Grace tiba-tiba mencibir. "Apakah Henry muncul saat ayahku membutuhkan uang untuk operasi? Apakah dia muncul saat Oliver ditangkap?"

Dia menghela napas, tidak ingin berdebat. "Clara, aku tahu kamu menderita. Kamu bahkan mengkhianati keluargamu untuk menikahi ayahku dulu. Sekarang, setelah menjual cincin pernikahan dan melunasi utang, masih ada sisa, cukup untuk beberapa waktu. Untuk biaya pengacara Oliver, aku berencana menjual rumah. Selain itu, aku bisa bermain biola. Aku akan bekerja untuk mendukung keluarga ini."

Rumahnya adalah satu-satunya yang ditinggalkan ibunya. Itu adalah jalan terakhirnya. Tapi sekarang, dia tidak punya pilihan selain menjualnya. Dia tidak punya cara lain.

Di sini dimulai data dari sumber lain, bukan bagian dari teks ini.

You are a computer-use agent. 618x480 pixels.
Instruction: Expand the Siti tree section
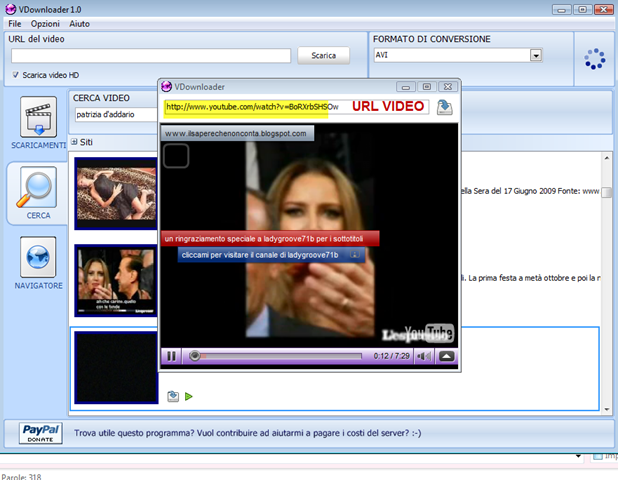pyautogui.click(x=74, y=142)
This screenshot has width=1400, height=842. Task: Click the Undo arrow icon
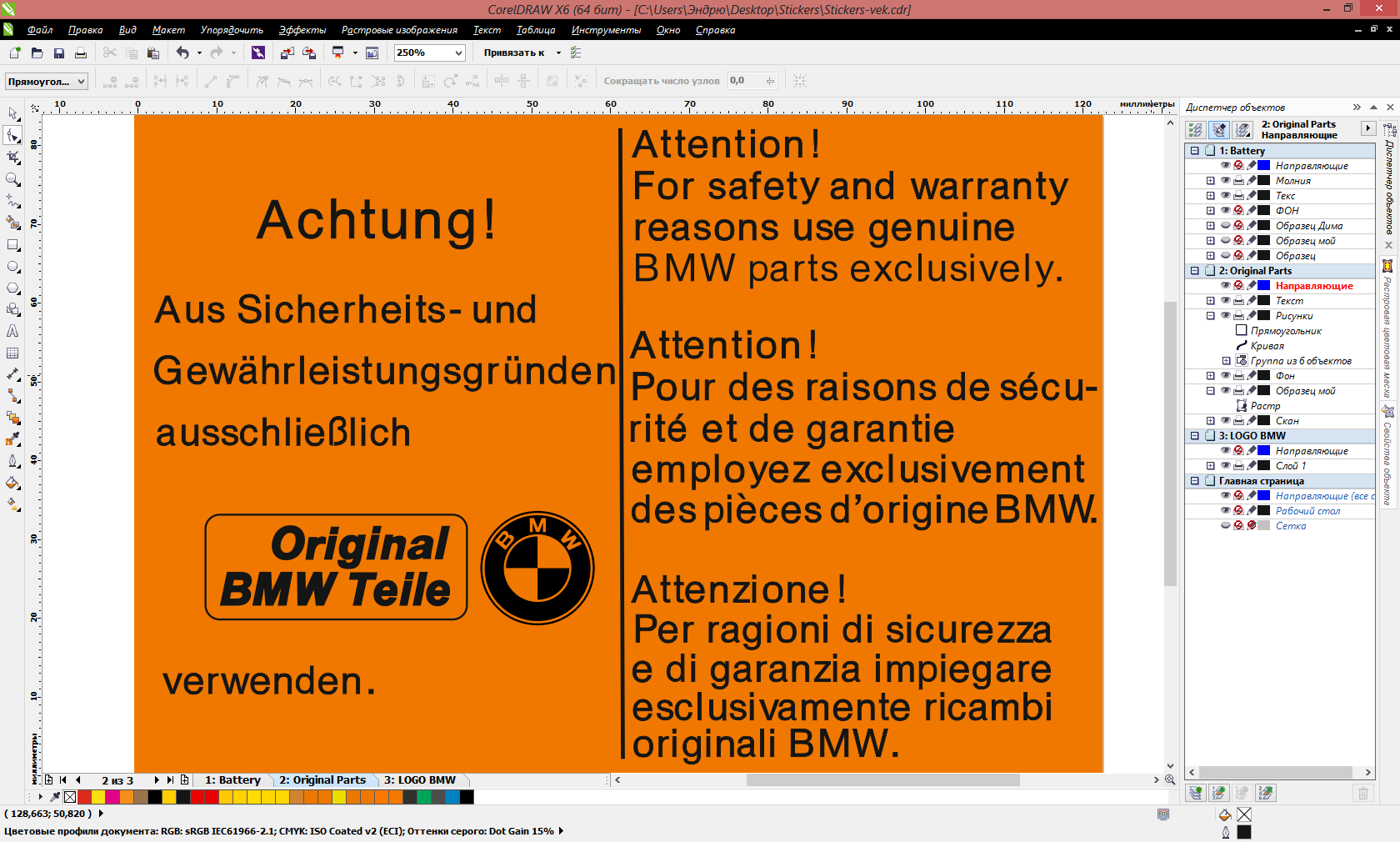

Clara melihat ketegaran yang ditampilkan Grace dan, pada akhirnya, tidak berkata apa-apa lagi.

Grace masuk ke kamar rumah sakit, dan ketika dia melihat Nathan yang tampak lelah, dia tidak banyak bicara. Mungkin dalam hatinya, dia juga memikirkan bagaimana mempertahankan keluarga ini, memikirkan masa depan Oliver.